Spring Springs

Spring Springs lesson plan

Create realistic flowers from construction paper and recycled items to show what you know about the parts of a flower.

  • 1.

    While investigating the anatomy of flowering plants, encourage students to find pictures of parts of a flower. Challenge them to learn the names and purposes of each part. Find out how different flowers grow (bulbs, seeds, rhizomes) and in what climates. Suggest specific Internet web sites for them to visit and read about the parts of flowers.

  • 2.

    Students make a model of flowers. To create models, students will use Crayola® Scissors and construction paper to cut out flower parts for several different flowers. They can choose various accurate shapes and colors for petals, pistils, stamens, and other parts. Glue to paper.

  • 3.

    Students decorate flower parts with Crayola Construction Paper Crayons and Crayola Washable Glitter Glue.

Standards

  • LA: Read and comprehend informational texts, including history/social studies, science, and technical texts, at the high end of the grade level text complexity band independently and proficiently.
  • LA: Write informative/explanatory texts to examine a topic and convey ideas and information clearly.
  • LA: Participate in collaborative conversations with diverse partners about grade level topics and texts with peers and adults in small and larger groups.
  • MATH: Know relative sizes of measurement units within one system of units including km, m, cm; kg, g; lb, oz.; l, ml; hr, min, sec. Within a single system of measurement, express measurements in a larger unit in terms of a smaller unit. Record measurement equivalents in a two column table.
  • MATH: Classify two-dimensional figures based on the presence or absence of parallel or perpendicular lines, or the presence or absence of angles of a specified size.

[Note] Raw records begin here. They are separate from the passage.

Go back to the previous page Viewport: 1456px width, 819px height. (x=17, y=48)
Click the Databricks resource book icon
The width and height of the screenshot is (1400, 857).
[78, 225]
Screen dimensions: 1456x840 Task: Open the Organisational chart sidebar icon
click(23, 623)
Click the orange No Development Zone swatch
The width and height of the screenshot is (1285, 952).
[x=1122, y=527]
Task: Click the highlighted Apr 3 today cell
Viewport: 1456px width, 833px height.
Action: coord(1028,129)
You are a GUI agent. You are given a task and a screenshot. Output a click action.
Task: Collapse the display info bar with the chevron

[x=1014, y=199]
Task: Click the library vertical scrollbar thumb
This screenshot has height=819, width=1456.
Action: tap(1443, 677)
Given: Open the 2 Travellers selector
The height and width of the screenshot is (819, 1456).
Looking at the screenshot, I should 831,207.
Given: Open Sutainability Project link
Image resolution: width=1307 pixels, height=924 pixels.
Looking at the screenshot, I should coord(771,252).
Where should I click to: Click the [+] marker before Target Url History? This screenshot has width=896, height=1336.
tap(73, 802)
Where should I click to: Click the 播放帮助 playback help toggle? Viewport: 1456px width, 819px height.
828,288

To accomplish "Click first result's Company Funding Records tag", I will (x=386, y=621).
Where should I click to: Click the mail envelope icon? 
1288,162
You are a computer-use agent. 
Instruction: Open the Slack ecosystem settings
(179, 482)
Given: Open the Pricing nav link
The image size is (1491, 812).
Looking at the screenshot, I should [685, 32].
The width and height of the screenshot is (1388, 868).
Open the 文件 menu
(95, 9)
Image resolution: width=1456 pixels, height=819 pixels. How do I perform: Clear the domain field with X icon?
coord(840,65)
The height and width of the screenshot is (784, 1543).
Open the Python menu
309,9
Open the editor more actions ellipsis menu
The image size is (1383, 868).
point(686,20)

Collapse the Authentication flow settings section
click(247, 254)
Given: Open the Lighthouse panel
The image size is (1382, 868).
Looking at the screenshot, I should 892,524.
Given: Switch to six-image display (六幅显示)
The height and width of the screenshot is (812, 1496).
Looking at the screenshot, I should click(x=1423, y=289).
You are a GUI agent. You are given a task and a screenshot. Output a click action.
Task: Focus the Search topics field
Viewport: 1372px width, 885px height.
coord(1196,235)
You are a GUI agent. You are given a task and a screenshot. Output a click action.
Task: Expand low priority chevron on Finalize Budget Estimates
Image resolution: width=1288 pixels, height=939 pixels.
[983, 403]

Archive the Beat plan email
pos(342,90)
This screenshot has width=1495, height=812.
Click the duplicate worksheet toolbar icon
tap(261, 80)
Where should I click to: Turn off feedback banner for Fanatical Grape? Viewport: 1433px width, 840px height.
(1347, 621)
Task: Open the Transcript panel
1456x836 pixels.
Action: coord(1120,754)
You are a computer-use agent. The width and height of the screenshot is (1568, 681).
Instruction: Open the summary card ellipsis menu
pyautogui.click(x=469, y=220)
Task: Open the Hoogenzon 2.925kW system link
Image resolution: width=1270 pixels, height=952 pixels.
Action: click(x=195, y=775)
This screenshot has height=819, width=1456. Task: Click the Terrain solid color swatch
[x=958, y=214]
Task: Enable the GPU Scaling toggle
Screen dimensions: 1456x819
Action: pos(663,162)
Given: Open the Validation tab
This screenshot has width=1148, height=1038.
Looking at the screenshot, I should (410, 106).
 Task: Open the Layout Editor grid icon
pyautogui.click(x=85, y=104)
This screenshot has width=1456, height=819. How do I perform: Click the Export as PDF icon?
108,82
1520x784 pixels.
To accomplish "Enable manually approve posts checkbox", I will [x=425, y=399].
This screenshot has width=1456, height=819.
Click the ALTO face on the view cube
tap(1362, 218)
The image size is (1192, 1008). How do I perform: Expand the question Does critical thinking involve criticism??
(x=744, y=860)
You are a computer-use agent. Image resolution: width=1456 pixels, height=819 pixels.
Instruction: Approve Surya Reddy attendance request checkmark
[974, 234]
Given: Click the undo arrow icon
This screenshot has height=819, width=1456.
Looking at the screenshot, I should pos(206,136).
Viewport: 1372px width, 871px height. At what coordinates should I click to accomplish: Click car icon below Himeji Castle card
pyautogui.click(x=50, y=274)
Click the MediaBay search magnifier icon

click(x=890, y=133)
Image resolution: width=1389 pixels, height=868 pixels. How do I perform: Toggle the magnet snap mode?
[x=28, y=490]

Recognize right triangles as a category, and identify right triangles.
  • SCI: Construct a representation in which plants and animals depend on their environment and each other to meet their needs.
  • SCI: Ask questions to clarify ideas about how plants may depend on animals for pollination or to move their seeds around.
  • SCI: Observe and compare the many kinds of living things that are found in different areas.
  • VA: Use different media, techniques, and processes to communicate ideas, experiences, and stories.
  • VA: Describe how different expressive features and organizational principles cause different responses.

Adaptations

  • Possible classroom resources include: From Seed to Plant by Gail Gibbons; Buds and Blossoms: A Book About Flowers by Susan Blackaby; The Life Cycle of a Flower by Molly Aloian & Bobbie Kalman; What Is Pollination? by Bobbie Kalman; The Reason for a Flower by Ruth Heller
  • Students use Crayola Model Magic to create a 3-D vase to set against their flower artwork. As inspiration for the vases, encourage students to use well-known artists' floral paintings such as Van Gogh's "A Bouquet of Fourteen Sunflowers In A Vase" or Claude Monet's "Women in the Garden."
  • Organize a class trip to a greenhouse that raises flowers. Prior to the visit, students compose questions for the tour guide. After the trip, students post learning to a class blog.
  • Students use Crayola Model Magic to create a 3-D vase to set against their flower artwork. As inspiration for the vases, encourage students to use well-known artists' floral paintings such as Van Gogh's "A Bouquet of Fourteen Sunflowers In A Vase" or Claude Monet's "A Bouquet of Sunflowers" as inspiration.